Localization of the activin signal transduction components in normal human ovarian follicles: implications for autocrine and paracrine signaling in the ovary.

The intraovarian function of gonadally produced activin is unclear, and many in vitro studies have suggested a role for activin in follicle development. To identify the follicular developmental stages at which these ligands may be acting, we have used immunohistochemical localization of the ligand subunits, receptor subtypes, and Smad co-activating proteins within the same follicles. The earliest stages of follicle development (primordial to primary) show no immunoreactivity for the activin subunits or their receptors. Oocytes from these early stages contain immunostaining for Smad2 and Smad4, consistent with signaling by other TGF-beta superfamily members. Immunostaining for the activin type II receptor first appears in oocytes and oocyte-associated cumulus cells at the secondary follicle stage. However, activin is not produced in these follicles, suggesting that either the receptors are inactive at this stage or they are used by another protein.

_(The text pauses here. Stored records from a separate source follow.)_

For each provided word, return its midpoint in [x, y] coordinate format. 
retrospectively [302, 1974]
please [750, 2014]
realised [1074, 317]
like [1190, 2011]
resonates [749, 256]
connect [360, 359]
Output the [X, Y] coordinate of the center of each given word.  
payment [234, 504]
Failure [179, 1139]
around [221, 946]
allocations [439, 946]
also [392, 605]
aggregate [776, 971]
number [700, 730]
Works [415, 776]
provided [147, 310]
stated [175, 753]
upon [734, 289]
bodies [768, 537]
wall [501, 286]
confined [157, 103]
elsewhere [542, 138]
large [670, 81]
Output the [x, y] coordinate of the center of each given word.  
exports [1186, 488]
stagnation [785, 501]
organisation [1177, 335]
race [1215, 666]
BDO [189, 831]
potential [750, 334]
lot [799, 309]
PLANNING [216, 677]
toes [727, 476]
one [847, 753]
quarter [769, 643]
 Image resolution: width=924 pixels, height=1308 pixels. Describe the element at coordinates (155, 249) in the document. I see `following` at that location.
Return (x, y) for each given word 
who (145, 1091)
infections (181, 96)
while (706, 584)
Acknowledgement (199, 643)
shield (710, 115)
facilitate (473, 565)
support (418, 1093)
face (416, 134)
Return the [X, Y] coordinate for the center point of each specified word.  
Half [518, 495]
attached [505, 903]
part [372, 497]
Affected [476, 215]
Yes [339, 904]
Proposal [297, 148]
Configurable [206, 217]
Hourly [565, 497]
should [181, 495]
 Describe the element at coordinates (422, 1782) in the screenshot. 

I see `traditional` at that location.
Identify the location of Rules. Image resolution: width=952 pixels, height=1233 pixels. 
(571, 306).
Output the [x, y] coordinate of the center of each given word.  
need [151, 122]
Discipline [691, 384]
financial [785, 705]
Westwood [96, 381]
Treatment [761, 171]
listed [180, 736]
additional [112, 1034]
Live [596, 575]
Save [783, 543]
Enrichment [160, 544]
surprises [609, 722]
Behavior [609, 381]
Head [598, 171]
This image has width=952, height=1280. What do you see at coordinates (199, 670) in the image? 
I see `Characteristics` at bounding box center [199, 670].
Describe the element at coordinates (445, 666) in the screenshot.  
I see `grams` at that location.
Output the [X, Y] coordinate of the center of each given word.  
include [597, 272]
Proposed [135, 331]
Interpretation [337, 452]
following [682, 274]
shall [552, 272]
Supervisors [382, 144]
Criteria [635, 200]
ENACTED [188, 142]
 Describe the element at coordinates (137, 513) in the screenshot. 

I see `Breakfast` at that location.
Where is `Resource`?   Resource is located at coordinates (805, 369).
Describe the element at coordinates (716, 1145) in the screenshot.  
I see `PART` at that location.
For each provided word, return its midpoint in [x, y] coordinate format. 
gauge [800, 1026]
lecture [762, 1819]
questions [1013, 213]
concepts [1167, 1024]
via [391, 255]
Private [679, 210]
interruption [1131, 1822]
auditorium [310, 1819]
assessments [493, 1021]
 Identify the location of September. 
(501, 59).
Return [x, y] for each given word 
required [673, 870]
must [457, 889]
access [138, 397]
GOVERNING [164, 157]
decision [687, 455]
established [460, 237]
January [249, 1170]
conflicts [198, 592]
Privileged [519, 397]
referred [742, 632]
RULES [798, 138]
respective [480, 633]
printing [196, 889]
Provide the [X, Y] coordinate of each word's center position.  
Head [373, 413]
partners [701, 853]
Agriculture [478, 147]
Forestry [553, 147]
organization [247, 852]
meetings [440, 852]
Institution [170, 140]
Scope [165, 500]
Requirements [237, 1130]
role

Co-localization of activin and inhibin subunits, receptors, and Smads only occurs in granulosa and theca cells of small antral, aromatase-positive follicles as well as granulosa cells of early atretic follicles. In addition, multivariate statistical analysis reveals that the ligands and their cellular signaling complexes are independently regulated. Together, these data strongly suggest that the intraovarian role of activin is limited to a few developmental stages and that other TGF-beta family members may use this cell autonomous signaling machinery in early follicle development.